Call os.path.split separates a filename from its directory path, and os.path.join puts them back together -- all in entirely portable fashion, using the path conventions of the machine on which they are called. The basename and dirname calls here simply return the second and first items returned by a split as a convenience, and splitext strips the file extension (after the last "."). This module also has an abspath call that portably returns the absolute full directory pathname of a file; it accounts for adding the current directory, ".." parents, and more:

>>> os.getcwd(  )
'C:\\PP2ndEd\\cdrom\\WindowsExt'
>>> os.path.abspath('temp')                    # expand to full path name
'C:\\PP2ndEd\\cdrom\\WindowsExt\\temp'
>>> os.path.abspath(r'..\examples')            # relative paths expanded
'C:\\PP2ndEd\\examples'
>>> os.path.abspath(r'C:\PP2ndEd\chapters')    # absolute paths unchanged
'C:\\PP2ndEd\\chapters'
>>> os.path.abspath(r'C:\temp\spam.txt')       # ditto for file names
'C:\\temp\\spam.txt'
>>> os.path.abspath('')                        # empty string means the cwd
'C:\\PP2ndEd\\cdrom\\WindowsExt'

Because filenames are relative to the current working directory when they aren't fully specified paths, the os.path.abspath function helps if you want to show users what directory is truly being used to store a file. On Windows, for example, when GUI-based programs are launched by clicking on file explorer icons and desktop shortcuts, the execution directory of the program is the clicked file's home directory, but that is not always obvious to the person doing the clicking; printing a file's abspath can help.

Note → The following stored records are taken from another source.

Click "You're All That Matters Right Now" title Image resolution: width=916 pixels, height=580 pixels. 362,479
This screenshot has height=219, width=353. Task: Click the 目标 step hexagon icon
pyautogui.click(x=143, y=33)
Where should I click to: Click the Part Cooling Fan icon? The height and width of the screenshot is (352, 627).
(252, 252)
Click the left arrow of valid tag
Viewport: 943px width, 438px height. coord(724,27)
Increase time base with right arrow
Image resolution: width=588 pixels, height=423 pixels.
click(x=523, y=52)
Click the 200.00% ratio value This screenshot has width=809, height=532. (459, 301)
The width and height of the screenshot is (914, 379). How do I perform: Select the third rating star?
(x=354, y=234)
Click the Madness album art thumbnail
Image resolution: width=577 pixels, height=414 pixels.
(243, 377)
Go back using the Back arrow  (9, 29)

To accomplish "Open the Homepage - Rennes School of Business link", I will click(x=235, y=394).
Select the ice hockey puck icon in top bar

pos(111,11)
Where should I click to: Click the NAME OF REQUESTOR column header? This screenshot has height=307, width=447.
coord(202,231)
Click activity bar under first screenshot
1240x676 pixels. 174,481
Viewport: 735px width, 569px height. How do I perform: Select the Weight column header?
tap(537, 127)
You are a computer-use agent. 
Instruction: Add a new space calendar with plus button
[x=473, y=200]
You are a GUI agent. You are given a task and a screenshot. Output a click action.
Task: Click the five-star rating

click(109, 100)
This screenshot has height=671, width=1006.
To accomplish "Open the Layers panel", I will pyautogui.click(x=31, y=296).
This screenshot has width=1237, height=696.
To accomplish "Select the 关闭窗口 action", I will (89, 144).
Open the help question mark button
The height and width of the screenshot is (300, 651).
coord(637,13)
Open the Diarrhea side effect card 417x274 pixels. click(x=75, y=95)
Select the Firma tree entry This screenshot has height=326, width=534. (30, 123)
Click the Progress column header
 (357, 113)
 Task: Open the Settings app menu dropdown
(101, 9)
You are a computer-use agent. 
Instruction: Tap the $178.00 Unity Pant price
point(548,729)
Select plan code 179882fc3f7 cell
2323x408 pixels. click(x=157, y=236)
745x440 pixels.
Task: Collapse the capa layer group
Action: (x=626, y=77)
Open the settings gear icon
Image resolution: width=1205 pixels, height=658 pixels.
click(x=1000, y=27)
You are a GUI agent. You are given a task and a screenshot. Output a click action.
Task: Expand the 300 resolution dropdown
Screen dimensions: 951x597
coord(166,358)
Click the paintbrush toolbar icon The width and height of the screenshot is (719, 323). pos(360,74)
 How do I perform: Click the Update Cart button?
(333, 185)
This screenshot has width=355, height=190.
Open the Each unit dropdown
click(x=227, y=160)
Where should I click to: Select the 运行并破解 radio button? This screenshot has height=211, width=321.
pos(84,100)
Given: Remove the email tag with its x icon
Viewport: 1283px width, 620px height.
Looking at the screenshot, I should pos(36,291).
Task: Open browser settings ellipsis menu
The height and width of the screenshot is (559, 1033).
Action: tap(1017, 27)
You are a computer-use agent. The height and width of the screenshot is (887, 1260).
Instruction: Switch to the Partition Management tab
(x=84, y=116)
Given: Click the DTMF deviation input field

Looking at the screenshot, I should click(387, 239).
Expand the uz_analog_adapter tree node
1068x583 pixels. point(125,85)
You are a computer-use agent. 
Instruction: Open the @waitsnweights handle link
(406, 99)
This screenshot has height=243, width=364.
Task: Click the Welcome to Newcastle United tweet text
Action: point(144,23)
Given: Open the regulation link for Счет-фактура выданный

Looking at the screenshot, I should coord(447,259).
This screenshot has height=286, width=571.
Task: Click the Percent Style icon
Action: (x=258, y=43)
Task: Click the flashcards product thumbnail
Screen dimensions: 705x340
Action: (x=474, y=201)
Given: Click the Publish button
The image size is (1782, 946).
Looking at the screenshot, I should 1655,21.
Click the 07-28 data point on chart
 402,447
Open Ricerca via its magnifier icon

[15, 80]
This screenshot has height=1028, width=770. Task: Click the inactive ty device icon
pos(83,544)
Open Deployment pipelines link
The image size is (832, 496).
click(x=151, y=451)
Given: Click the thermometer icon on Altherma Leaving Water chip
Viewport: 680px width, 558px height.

2.5.5 Running Shell Commands from Scripts

The os module is also the place where we run shell commands from within Python scripts. This concept is intertwined with others we won't cover until later in this chapter, but since this a key concept employed throughout this part of the book, let's take a quick first look at the basics here. Two os functions allow scripts to run any command line that you can type in a console window:

os.system: Run a shell command from a Python script
os.popen: Run a shell command and connect to its input or output streams

2.5.5.1 What's a shell command?

To understand the scope of these calls, we need to first define a few terms. In this text the term shell means the system that reads and runs command-line strings on your computer, and shell command means a command-line string that you would normally enter at your computer's shell prompt.

For example, on Windows, you can start an MS-DOS console window and type DOS commands there -- things like dir to get a directory listing, type to view a file, names of programs you wish to start, and so on. DOS is the system shell, and commands like dir and type are shell commands. On Linux, you can start a new shell session by opening an xterm window and typing shell commands there too -- ls to list directories, cat to view files, and so on. There are a variety of shells available on Unix (e.g., csh, ksh), but they all read and run command lines. Here are two shell commands typed and run in an MS-DOS console box on Windows:

C:\temp>dir /B                      ...type a shell command-line
about-pp.html                      ...its output shows up here
python1.5.tar.gz                   ...DOS is the shell on Windows
about-pp2e.html
about-ppr2e.html
newdir

C:\temp>type helloshell.py 
# a Python program
print 'The Meaning of Life'

2.5.5.2 Running shell commands

None of this is directly related to Python, of course (despite the fact that Python command-line scripts are sometimes confusingly called "shell tools"). But because the os module's system and popen calls let Python scripts run any sort of command that the underlying system shell understands, our scripts can make use of every command-line tool available on the computer, whether it's coded in Python or not. For example, here is some Python code that runs the two DOS shell commands typed at the shell prompt shown previously:

C:\temp>python
>>> import os
>>> os.system('dir /B')
about-pp.html
python1.5.tar.gz
about-pp2e.html
about-ppr2e.html
newdir
0

>>> os.system('type helloshell.py')
# a Python program
print 'The Meaning of Life'
0

The "0"s at the end here are just the return values of the system call itself. The system call can be used to run any command line that we could type at the shell's prompt (here, C:\temp>). The command's output normally shows up in the Python session's or program's standard output stream.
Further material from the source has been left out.